Canonical serine proteinase inhibitors are distributed in a wide range of organisms from all kingdoms of life and play crucial role in various physiological mechanisms [1]. They interact from the canonical proteinase-inhibitor binding loop, where P1 residue has a predominant role (the residue at the P1 position contributing the carbonyl portion to the reactive-site peptide bond). These so-called canonical inhibitors bind to their cognate enzymes in the same manner as a good substrate, but are cleaved extremely slowly. Kazal-type inhibitors represent the most studied canonical proteinase inhibitors. Kazal inhibitors are extremely variable at their reactive sites. However, some regularity prevails such as the presence of lysine at position P1 indicating strong inhibition of trypsin [2].

The Kazal inhibitor has six cysteine residues engaged in disulfide bonds arranged as shown in the following schematic representation:

                       +------------------+
                       |                  |
                       *******************|***
        xxxxxxxxCxxxxxxCx#xxxxxCxxxxxxxxxxCxxCxxxxxxxxxxxxxxxxxC
                |              |             |                 |
                |              +-------------|-----------------+
                +----------------------------+

'C': conserved cysteine involved in a disulfide bond.
'#': active site residue.
'*': position of the pattern.

The structure of classical Kazal domains consists of a central α helix, which is inserted between two β-strands and a third that is toward the C-terminus (see for example <PDB:1OVO>)[3]. The reactive site P1 and the conformation of the reactive site loop is structurally highly conserved, similar to the canonical conformation of small serine proteinase inhibitors.

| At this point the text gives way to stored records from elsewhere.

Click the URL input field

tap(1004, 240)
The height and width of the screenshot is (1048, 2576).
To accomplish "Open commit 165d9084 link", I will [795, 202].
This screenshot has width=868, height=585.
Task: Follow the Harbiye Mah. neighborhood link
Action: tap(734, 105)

The proteins known to belong to this family are:

• Pancreatic secretory trypsin inhibitor (PSTI), whose physiological function is to prevent the trypsin-catalyzed premature activation of zymogens within the pancreas.
• Mammalian seminal acrosin inhibitors.
• Canidae and felidae submandibular gland double-headed protease inhibitors, which contain two Kazal-type domains, the first one inhibits trypsin and the second one elastase.
• A mouse prostatic secretory glycoprotein, induced by androgens, and which exhibits anti-trypsin activity.
• Avian ovomucoids, which consist of three Kazal-type domains.
• Chicken ovoinhibitor, which consists of seven Kazal-type domains.
• Bdellin B-3, a leech trypsin inhibitor.
• LDTI [4], a leech tryptase inhibitor.
• An eel peptide, which is probably a pancreatic serine proteinase inhibitor.
• An elastase inhibitor from a sea anemone.
• Rhodniin, a thrombin inhibitor from the insect Rhodnius prolixus [5]. This protein consists of two Kazal-type domains.
• Pig intestinal peptide PEC-60 [6]. This protein, while highly similar to other members of the Kazal family, does not seem to act as a protease inhibitor. Its exact biological function is not yet established, but it is known to inhibit the glucose-induced insulin secretion from perfused pancreas and to play a role in the immune system.

The pattern we developed to pick up Kazal-type inhibitors spans a region beginning with the second cysteine and ending with the fifth one. We also developed a profile that covers the entire Kazal domain.